Time to rethink your HR-to-employee ratio

If your HR department has been struggling to keep up with a growing workforce and new compliance duties, it may be time to add to your HR staff.

You wouldn’t be alone—HR staffing levels are running at an all-time high. In U.S. organizations, the median HR-to-employee ratio last year hit 1.4 HR employees per 100 employees served, according to a Bloomberg BNA study.

During the recession years, the ratio ran near 1.1 as more organizations shed employees. But the ratio has rebounded since 2013 as workforces have grown and organizations have been more open to hiring additional HR staff.
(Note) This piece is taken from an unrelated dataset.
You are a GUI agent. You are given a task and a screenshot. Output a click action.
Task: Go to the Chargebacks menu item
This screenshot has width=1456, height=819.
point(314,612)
In fact, for six straight years, more HR departments in the United States expanded their staffs than contracted, says the Bloomberg study. And reports of HR staffing increases in 2017 outpaced reports of decreases by a four-to-one margin.

Median HR staff per 100 workers

That growth, in part, has been fueled by new compliance duties falling onto HR departments—most notably the Affordable Care Act’s complex reporting requirements.

MGR Handbook D

Other lessons from the Bloomberg study:

Size matters. Small employers tend to report higher HR staffing ratios because it takes a minimum staffing baseline to deliver basic HR services. Economies of scale help large employers keep a lower ratio.

More specialists. HR specialization is at its peak, with 73% of HR departments reporting at least one specialist on staff. The most common speciality area is benefits, followed by recruiting.

HR salaries growing. Salaries for HR pros continue to rise. The median increase in HR’s staff salary budget was 4.2% last year, up from 4.1% in both 2015 and 2016, and more than a percentage point higher than 2012 to 2014.

HR outsource increasing, too. Nearly two-thirds of HR departments (63%) rely on outside vendors to handle at least one program. Once they test the waters, they tend to oursource more.